Я не мог надивиться тому, с каким глубоким пониманием Гартингер слушал Левенштейна, рассказывавшего о новых течениях в своей любимой области – естествознании. Оба пользовались какими-то сокращенными названиями и терминами, так что значительная часть их разговора оставалась для меня недоступной. Я вынужден был признаться себе, что, очевидно, я круглый невежда: я никогда не слыхал об Эйнштейне, Михельсоне, Минковском или Лоренце, чьи имена упоминал Левенштейн, рассказывая Гартингеру о теории относительности. Возможно, что и для Гартингера в этих рассуждениях было немало нового, но то, как он расспрашивал и как старался во всем разобраться, обнаруживало в нем ясный и развитой ум. Я не рисковал даже задать вопроса; и тогда как Гартингер на лету схватывал разъяснения Левенштейна, я в конце концов утратил всякую способность соображать и следить за ходом беседы.
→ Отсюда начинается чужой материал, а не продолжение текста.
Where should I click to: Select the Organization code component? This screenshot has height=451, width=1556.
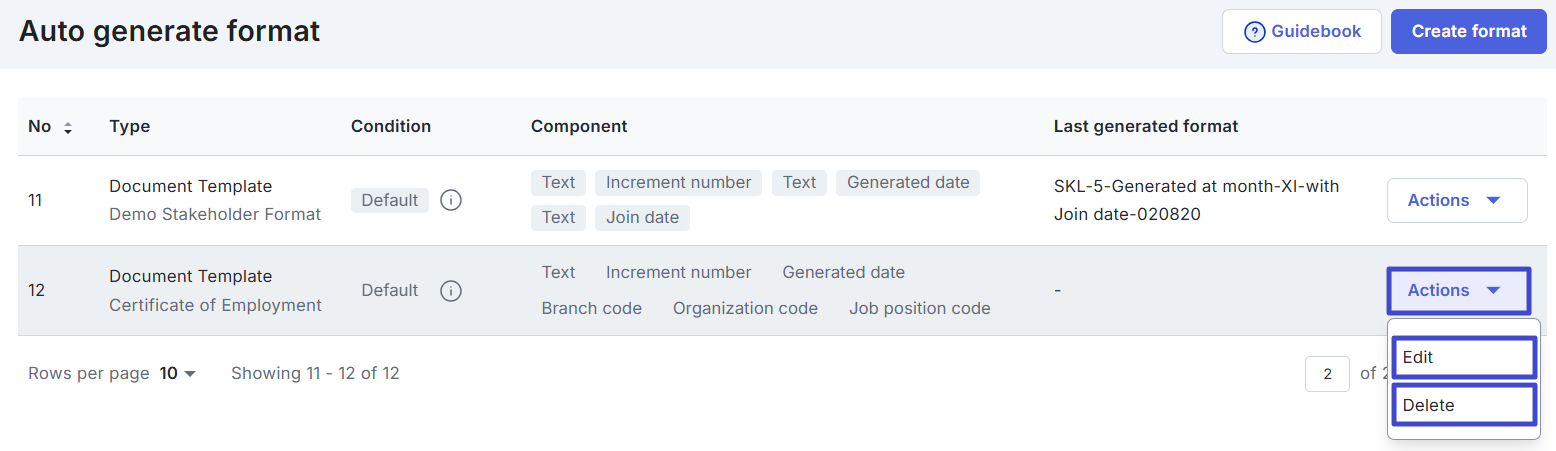point(745,308)

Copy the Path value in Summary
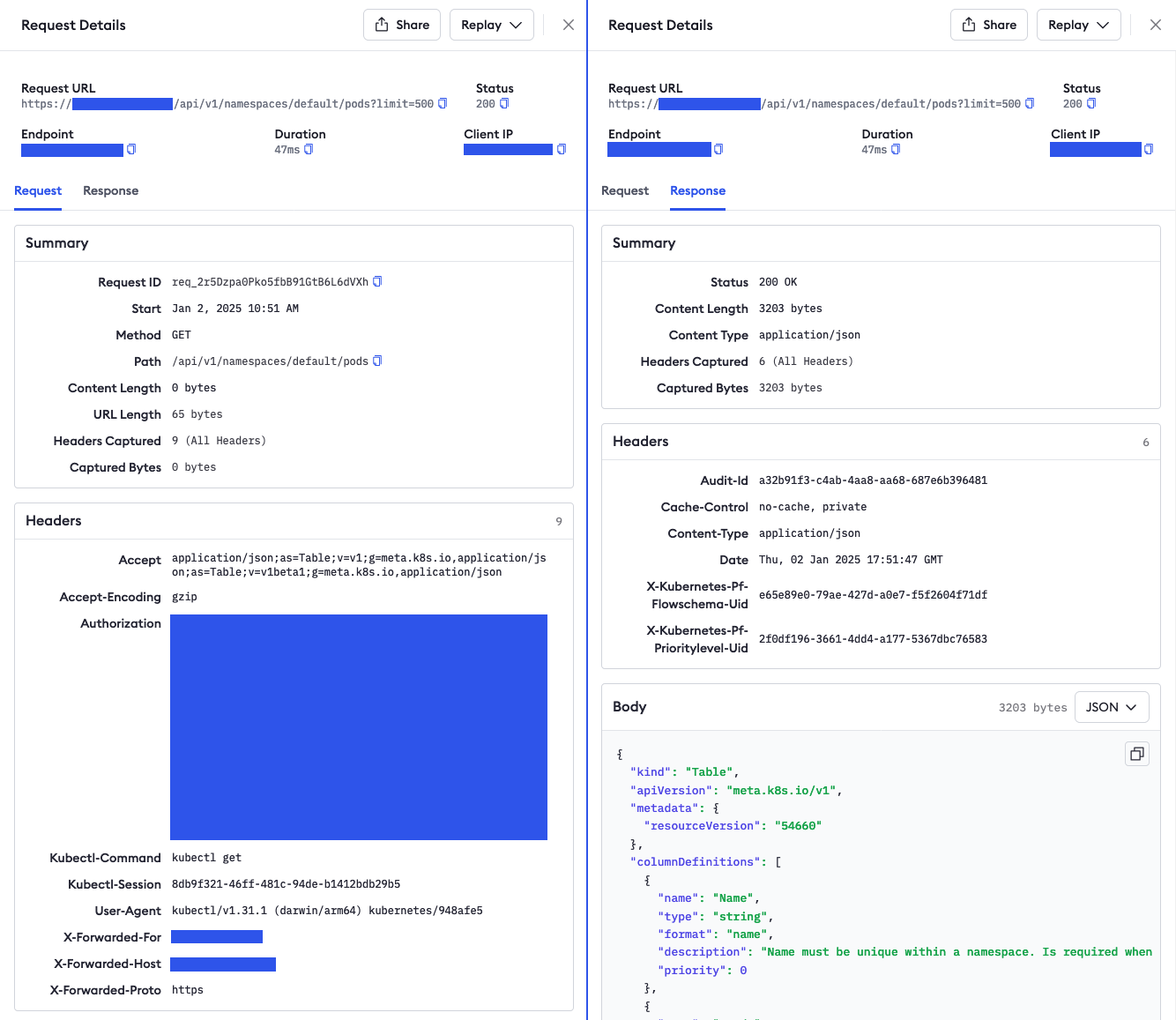(x=377, y=361)
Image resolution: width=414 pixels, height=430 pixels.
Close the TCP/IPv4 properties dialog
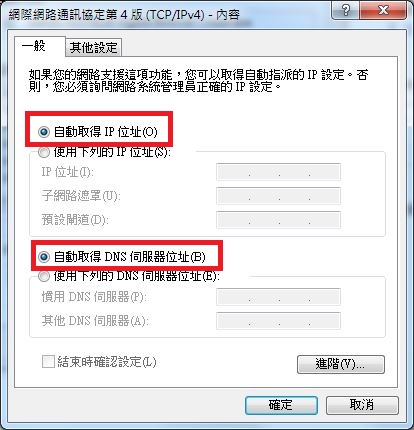click(383, 10)
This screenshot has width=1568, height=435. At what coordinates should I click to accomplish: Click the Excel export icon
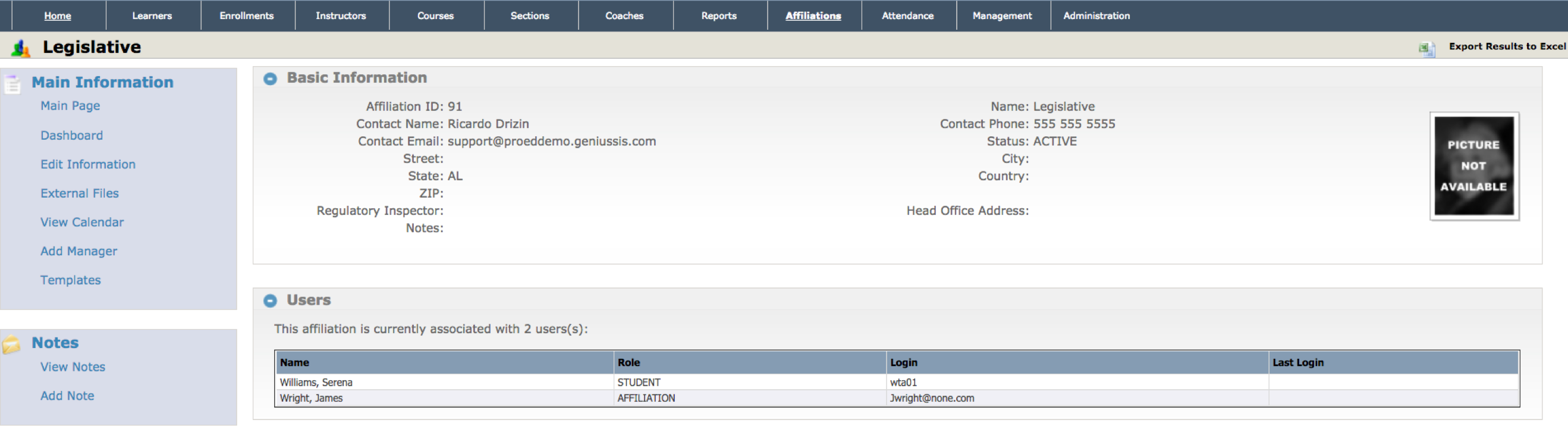click(x=1426, y=48)
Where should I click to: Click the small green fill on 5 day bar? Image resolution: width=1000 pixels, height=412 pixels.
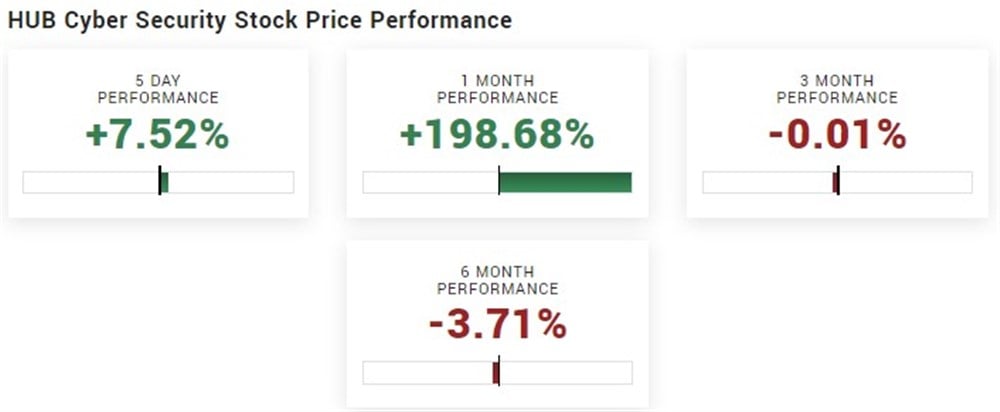click(165, 182)
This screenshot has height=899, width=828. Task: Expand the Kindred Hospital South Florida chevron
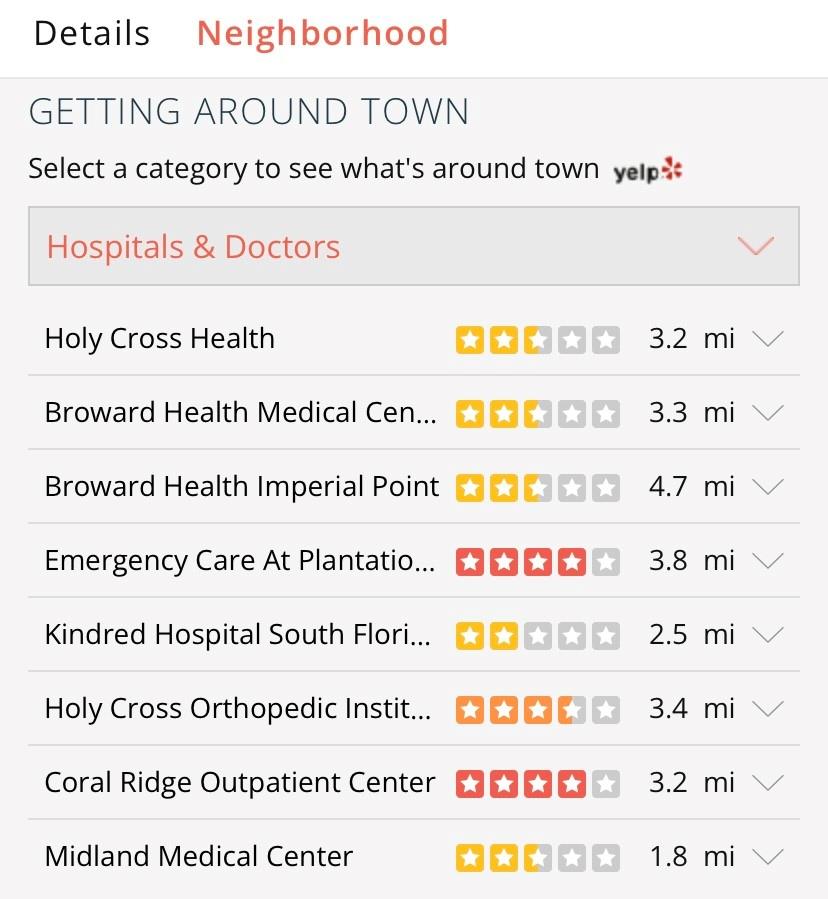768,635
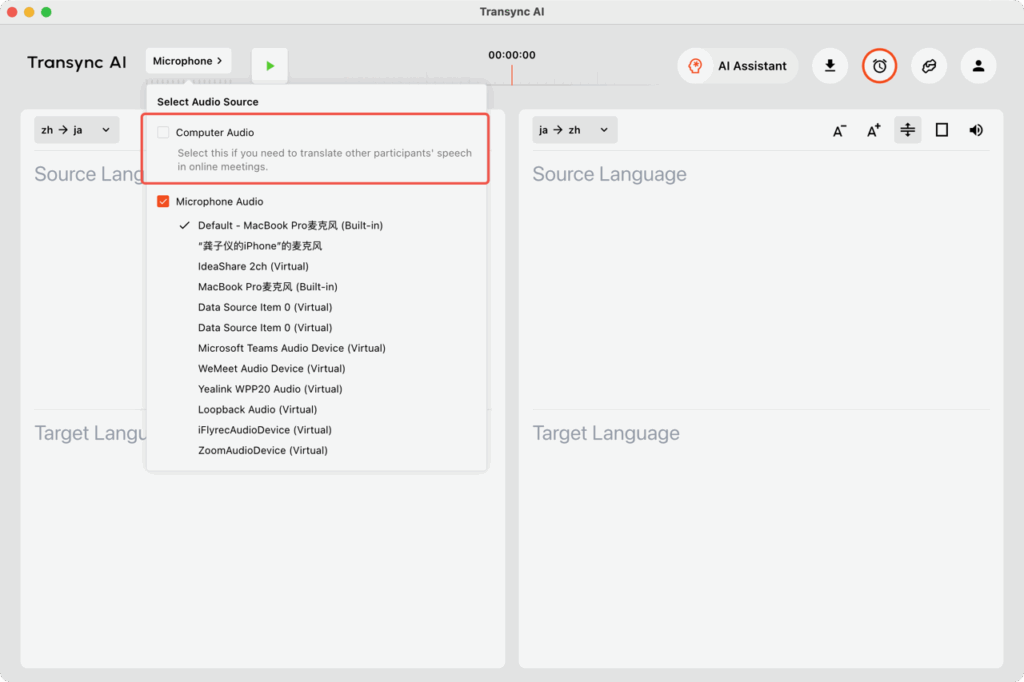Open the ja → zh language dropdown
This screenshot has width=1024, height=682.
click(574, 130)
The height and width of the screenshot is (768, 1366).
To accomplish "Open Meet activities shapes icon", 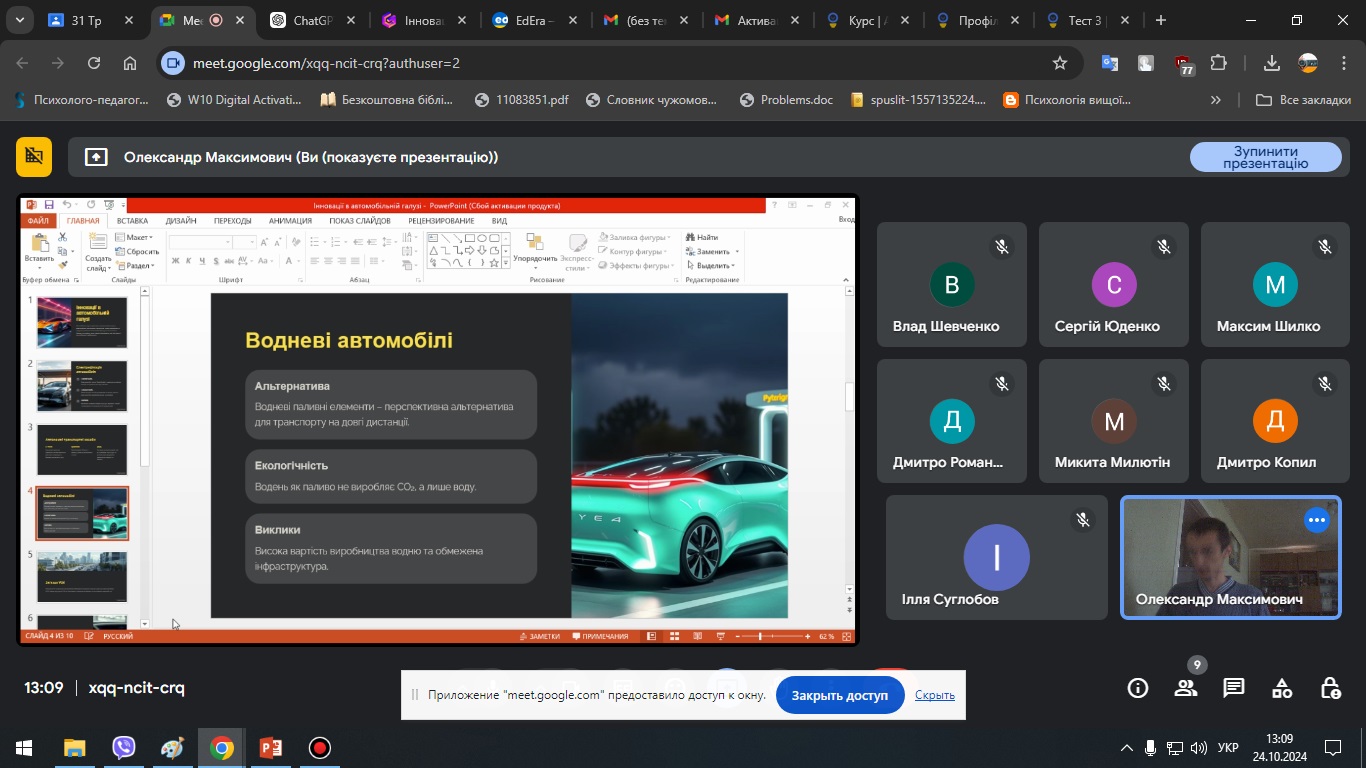I will click(x=1282, y=688).
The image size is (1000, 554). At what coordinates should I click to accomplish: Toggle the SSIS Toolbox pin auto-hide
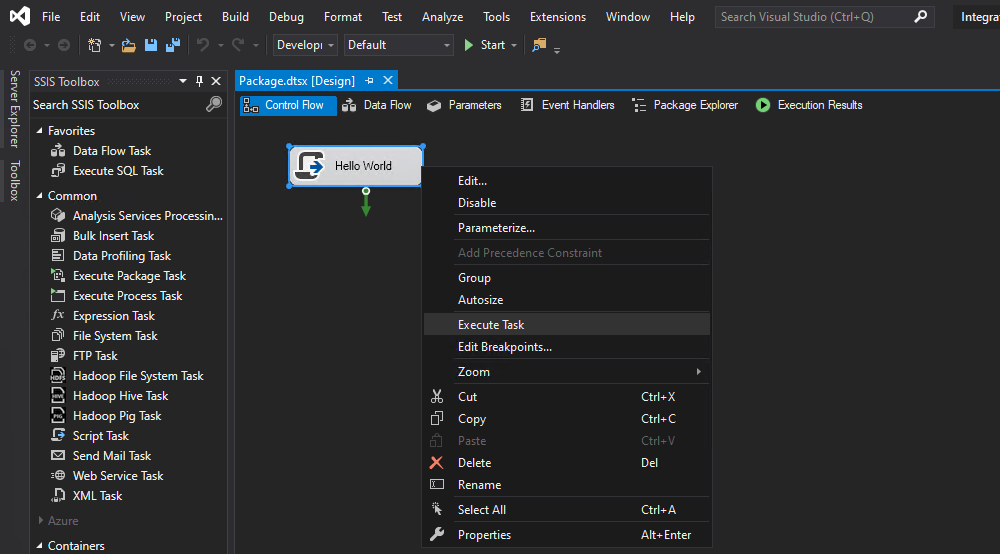(200, 82)
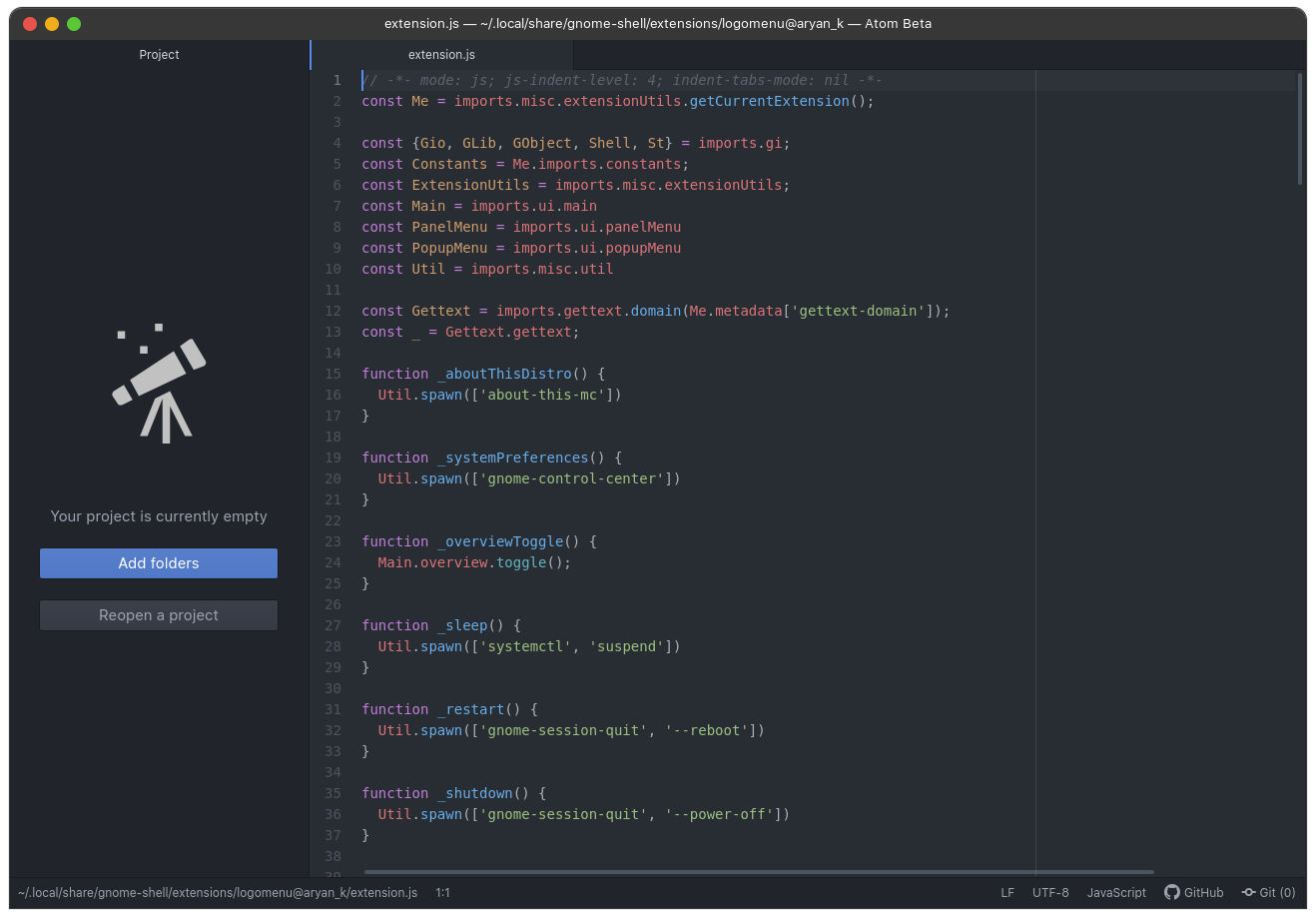Image resolution: width=1316 pixels, height=918 pixels.
Task: Open the LF line ending selector
Action: (x=1007, y=892)

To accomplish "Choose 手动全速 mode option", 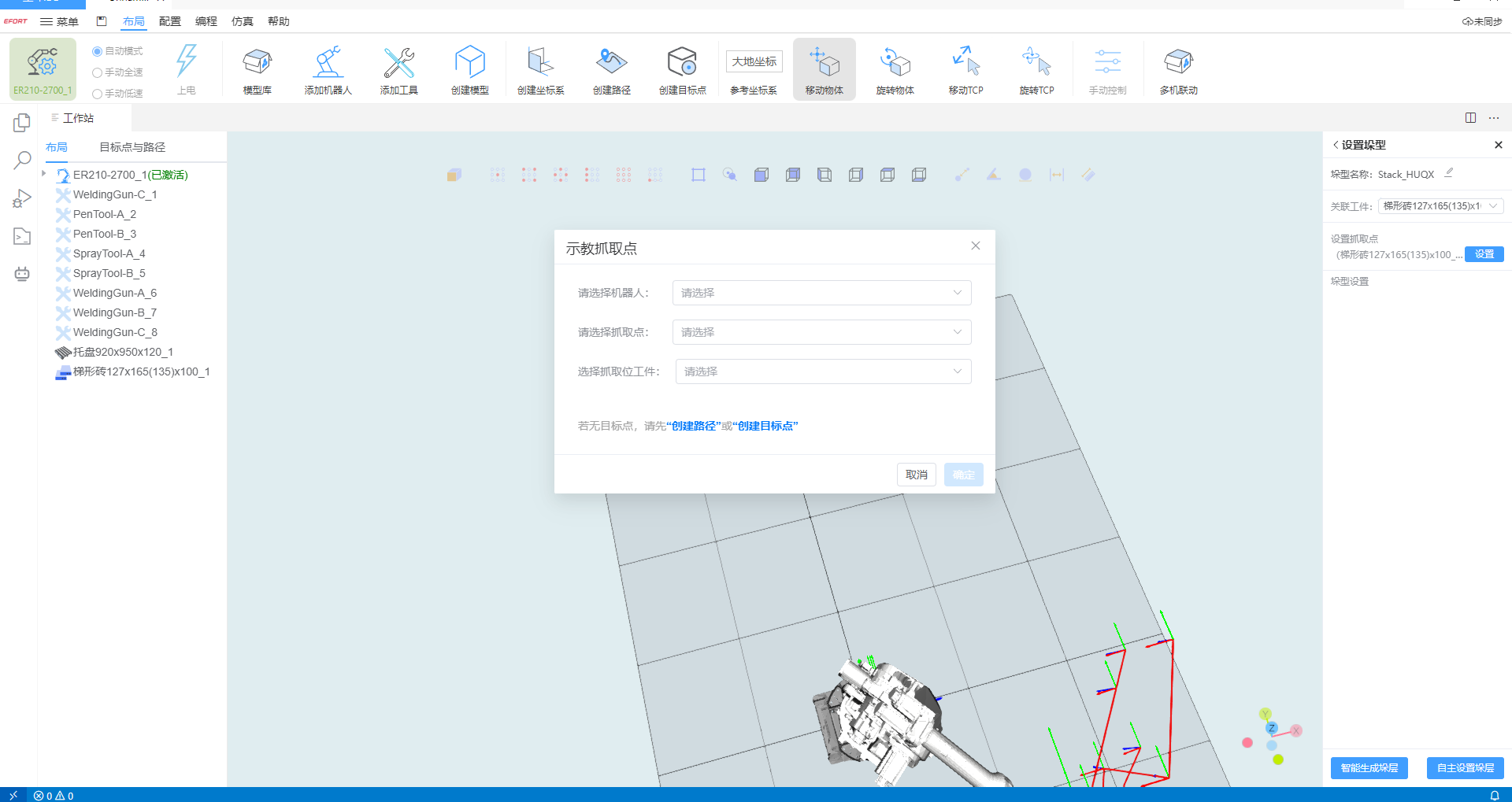I will pos(98,72).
Поезд плавно вошел в сгущающиеся весенние сумерки.
Прошлогоднее жнивье уже подернулось нежно-зеленым флером ранних всходов. За полосатыми бело-синими шлагбаумами ждали длинные вереницы телег. Многоголосо звенели колокольцами возвращавшиеся с пастбищ стада. Два ряда тополей по обе стороны шоссе убегали вверх к гребню холма, туда, где медленно вращались крылья ветряной мельницы и в своем непрестанном вращении, подобно стрелкам, указывали одновременно на землю и на облака.
О вы, зеленеющие пашни! О вы, бегущие облака!
Отсюда я родом. Вы моя родина…
Гартингер не согласен был с Левенштейном, который считал, что война невозможна потому, дескать, что социал-демократы и профессиональные союзы никогда не допустят массовой бойни.
– Среди самих социал-демократов нет на этот счет столь полного единомыслия, как это может показаться на первый взгляд… Не исключено, что на ближайшем международном конгрессе – он должен состояться в Париже – удастся достигнуть единого решения, но сомневаюсь, может ли всеобщая забастовка предотвратить войну… Правда, за последние годы у нас неизмеримо возросло число мест в рейхстаге, но порой, когда я слушаю отца, мне становится и страшно и тошно от того мещанского духа, который все сильнее и сильнее дает себя чувствовать в партии… Взять хотя бы какого-нибудь Фольмара или Ауэра… они настолько «умеренные», что, мне кажется, правительству ничего не стоит перетянуть их на свою сторону и заставить плясать под свою дудку…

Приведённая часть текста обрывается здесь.